Point Loma

San Diego high school seniors create company, internship opportunities

The two High Tech High seniors were having trouble finding internships, so they decided to create their own company. Now, they are helping fellow students

NBC Universal, Inc.

They sat in the corner long enough for an interview, but the second the interview ended, Lorenzo Ametrano and Axel O’Brien went right back to work with their interns.

Ametrano and O’Brien are seniors in high school. Their interns are high school juniors.

“The work that is being done in this internship is extremely meaningful,” smiled Ametrano. “It's been our pet project that we've been working on every single lunch period, talking about it in our free time.”

The two High Tech High seniors created a game development incubator, and they hired six fellow students at their Point Loma-area school as their interns for the High Tech High Game Development Internship Program.

“It's a coding internship, and you can, like, design a game. Like, that's awesome,” shrugged junior Desi Burkhart. “I really like games. Why not help make one?”

“We want to give the juniors and seniors in our school a STEM-related internship that they wouldn't otherwise be able to get,” Ametrano said.

High Tech High requires upper classmen to find month-long internships. Last year, Ametrano and O’Brien could not find a software engineering firm that would accept high schoolers.

“I was just a little bit disappointed that I wasn't able to get anything,” sighed O’Brien.

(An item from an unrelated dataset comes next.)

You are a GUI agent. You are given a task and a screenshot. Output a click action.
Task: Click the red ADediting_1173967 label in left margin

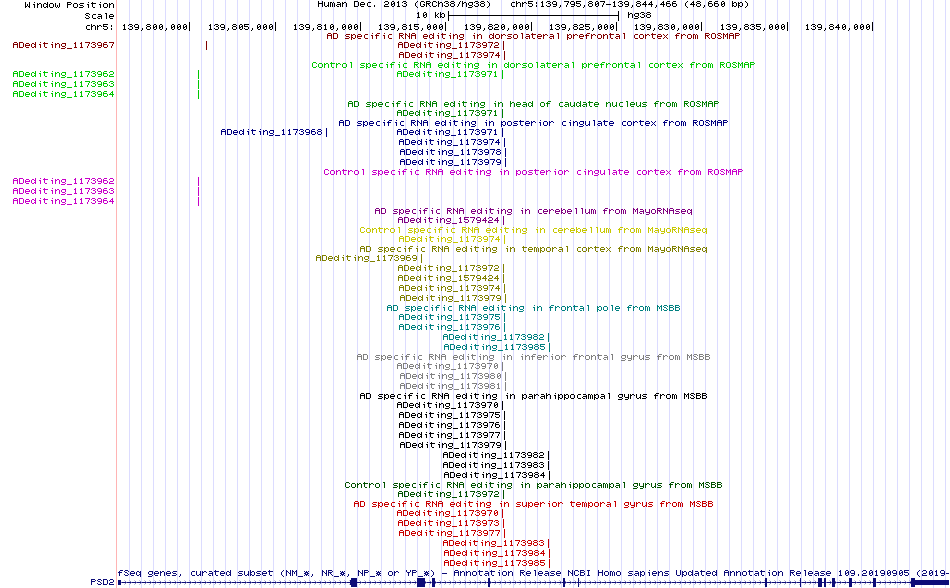(64, 45)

The duo decided to fix that this year.

“We wanted to give the people in this room the opportunity that we didn't have, which is a STEM related internship,” explained Ametrano. “Music, art, writing: We want to combine all these disciplines together to build something great.”

They created their firm, based it at their school and sought support from the League of Amazing Programmers.

“We leapt at the chance because it's really in line with what we do as a school,” said Eric Busboom, executive director for the league.

Busboom said the nonprofit organization teaches coding to students throughout San Diego.

“We're very happy to help them along with that,” Busboom added.

“It's incredible. It's a massive confidence boost,” smiled Ametrano.

“It really felt great to have that vote of confidence,” said O’Brien,

Now, they’re developing a game called The Sahara Corporation.

“We're starting to make one large collaborative game, where everyone’s going to chip into it, and it's going to be this big, awesome project,” said O’Brien. “Makes me happy to be able to teach programing. Like this is what I love.”

O’Brien will take his love to Dartmouth after he graduates from High Tech High. Ametrano is headed to USC.